Maintenance therapy for ovarian cancer
Maintenance therapy is a type of treatment that is given after initial standard treatment has been completed to try to keep the cancer from returning. The goal of maintenance therapy is to extend the length of time before a new recurrence emerges or even to turn a temporary remission into a long-term cure. Two types of agents—PARP inhibitors and bevacizumab—have been FDA approved for use as maintenance therapy in women with advanced ovarian, fallopian tube and primary peritoneal cancer.
PARP inhibitors for maintenance therapy
Three PARP inhibitors have received FDA approval for ovarian cancer maintenance therapy
- In 2018, Lynparza became the first PARP inhibitor to receive FDA approval for use as a maintenance therapy after first-line of chemotherapy. This approval applies to women with a BRCA1 or BRCA2 mutation and who experienced complete or partial response to their first-line platinum-based chemotherapy. This is based on the results of the SOLO1 Study which showed that patients who used Lynparza as a maintenance therapy immediately following chemotherapy had three additional years of progression-free survival (PFS) compared to a placebo.
- Lynparza and Zejula may be used as maintenance therapy for women with ovarian cancer who have received 2 or more lines of chemotherapy who had either a complete or partial response to the most recent line of recurrence therapy.
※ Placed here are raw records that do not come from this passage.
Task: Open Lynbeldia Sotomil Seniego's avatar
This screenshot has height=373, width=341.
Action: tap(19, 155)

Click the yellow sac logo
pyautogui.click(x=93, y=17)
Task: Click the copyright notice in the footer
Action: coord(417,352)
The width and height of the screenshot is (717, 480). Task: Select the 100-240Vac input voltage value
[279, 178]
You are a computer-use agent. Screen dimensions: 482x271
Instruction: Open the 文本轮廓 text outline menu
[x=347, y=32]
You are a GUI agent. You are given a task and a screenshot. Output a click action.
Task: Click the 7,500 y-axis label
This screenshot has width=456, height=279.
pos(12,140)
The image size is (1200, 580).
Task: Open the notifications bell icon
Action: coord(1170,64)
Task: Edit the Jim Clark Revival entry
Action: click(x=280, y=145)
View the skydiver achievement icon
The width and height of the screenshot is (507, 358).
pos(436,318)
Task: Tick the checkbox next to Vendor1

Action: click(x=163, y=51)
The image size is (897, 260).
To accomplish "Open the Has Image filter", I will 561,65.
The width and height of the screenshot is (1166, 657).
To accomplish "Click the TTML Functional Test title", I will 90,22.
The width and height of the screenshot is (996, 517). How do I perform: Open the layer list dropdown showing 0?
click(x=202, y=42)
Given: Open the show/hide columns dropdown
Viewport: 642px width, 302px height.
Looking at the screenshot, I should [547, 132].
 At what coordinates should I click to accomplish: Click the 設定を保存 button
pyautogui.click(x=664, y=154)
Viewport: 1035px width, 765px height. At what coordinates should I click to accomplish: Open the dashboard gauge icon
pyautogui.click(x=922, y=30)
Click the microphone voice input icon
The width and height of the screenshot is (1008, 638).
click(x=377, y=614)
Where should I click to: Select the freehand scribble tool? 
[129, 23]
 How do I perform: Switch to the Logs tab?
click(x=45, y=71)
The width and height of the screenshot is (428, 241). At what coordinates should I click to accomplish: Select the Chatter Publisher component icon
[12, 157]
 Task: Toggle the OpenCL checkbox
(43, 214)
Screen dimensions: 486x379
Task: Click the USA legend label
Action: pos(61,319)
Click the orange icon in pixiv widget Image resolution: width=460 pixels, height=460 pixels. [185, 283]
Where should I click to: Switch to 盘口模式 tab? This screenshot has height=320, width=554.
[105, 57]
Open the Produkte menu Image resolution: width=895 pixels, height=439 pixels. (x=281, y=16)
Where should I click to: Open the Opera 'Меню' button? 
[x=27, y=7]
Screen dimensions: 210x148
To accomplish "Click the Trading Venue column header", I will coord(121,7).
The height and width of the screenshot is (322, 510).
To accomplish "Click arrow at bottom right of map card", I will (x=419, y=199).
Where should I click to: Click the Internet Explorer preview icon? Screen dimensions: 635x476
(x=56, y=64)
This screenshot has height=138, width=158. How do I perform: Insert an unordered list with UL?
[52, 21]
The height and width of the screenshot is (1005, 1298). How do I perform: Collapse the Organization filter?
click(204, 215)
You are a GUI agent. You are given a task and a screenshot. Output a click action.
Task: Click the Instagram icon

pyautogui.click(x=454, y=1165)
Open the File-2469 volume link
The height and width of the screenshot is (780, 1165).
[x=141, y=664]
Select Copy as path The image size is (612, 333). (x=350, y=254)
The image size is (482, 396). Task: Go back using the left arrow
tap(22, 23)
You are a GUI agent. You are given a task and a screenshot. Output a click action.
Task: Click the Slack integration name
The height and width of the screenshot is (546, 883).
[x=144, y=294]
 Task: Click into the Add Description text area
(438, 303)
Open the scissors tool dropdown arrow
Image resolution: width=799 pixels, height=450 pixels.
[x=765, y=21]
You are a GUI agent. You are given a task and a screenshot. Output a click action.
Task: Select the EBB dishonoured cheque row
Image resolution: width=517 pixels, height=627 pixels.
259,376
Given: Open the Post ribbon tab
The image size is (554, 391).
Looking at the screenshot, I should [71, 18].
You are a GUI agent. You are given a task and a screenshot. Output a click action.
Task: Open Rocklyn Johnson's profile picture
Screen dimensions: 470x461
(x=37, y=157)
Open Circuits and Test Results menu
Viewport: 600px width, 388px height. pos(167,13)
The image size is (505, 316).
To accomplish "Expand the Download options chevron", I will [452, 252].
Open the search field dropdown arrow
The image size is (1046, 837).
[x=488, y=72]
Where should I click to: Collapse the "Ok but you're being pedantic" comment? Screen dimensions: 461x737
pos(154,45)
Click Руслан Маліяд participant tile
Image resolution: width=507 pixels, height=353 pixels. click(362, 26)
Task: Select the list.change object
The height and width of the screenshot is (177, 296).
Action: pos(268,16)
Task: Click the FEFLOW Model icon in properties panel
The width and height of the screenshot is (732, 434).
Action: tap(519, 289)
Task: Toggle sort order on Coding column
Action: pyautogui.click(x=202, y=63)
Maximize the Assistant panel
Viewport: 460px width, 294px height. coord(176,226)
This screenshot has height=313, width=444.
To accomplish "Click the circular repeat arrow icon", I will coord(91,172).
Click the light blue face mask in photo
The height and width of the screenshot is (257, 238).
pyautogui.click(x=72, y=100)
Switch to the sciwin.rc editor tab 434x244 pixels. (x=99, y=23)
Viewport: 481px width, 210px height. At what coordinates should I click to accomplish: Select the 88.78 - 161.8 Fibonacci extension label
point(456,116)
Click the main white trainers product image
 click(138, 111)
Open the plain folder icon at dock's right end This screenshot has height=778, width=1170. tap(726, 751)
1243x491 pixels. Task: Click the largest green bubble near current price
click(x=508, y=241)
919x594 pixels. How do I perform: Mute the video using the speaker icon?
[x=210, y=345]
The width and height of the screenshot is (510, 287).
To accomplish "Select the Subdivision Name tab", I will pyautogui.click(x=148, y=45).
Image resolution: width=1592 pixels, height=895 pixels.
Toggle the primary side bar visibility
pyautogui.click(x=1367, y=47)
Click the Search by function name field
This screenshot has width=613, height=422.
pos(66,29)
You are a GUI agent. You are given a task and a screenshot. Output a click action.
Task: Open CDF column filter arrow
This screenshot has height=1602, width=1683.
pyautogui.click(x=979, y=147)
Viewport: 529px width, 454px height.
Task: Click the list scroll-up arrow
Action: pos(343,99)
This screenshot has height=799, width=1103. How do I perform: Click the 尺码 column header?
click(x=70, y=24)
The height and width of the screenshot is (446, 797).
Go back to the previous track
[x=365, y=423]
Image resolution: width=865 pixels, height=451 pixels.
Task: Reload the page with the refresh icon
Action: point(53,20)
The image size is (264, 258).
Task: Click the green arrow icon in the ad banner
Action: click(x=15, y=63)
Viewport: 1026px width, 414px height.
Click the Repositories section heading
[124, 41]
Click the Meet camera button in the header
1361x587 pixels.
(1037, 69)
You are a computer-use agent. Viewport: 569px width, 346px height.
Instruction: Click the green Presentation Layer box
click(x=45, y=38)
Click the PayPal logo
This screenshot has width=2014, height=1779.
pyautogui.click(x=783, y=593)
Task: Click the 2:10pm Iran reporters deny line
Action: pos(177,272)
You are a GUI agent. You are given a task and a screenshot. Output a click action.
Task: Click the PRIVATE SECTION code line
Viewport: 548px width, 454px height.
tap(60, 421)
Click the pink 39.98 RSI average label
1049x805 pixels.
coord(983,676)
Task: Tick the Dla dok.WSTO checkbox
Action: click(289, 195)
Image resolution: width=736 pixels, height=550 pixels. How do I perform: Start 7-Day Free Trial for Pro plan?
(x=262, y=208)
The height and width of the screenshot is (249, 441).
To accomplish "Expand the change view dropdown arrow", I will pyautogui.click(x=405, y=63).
Rucaparib may be used as a maintenance therapy for women with recurrent epithelial ovarian, fallopian tube or primary peritoneal cancer who are in complete or partial response to platinum-based chemotherapy. These PARP inhibitors have been approved for maintenance therapy in women with, and women without a BRCA mutation. However, research suggests that the agents work particularly well in women with a BRCA1 or BRCA2 mutation.
Bevacizumab for first-line maintenance therapy
- In 2018, the FDA approved bevacizumab (Avastin) for the treatment of patients with epithelial ovarian, fallopian tube, or primary peritoneal cancer in combination with carboplatin and paclitaxel, followed by single-agent bevacizumab, for stage III or IV disease after initial surgical resection.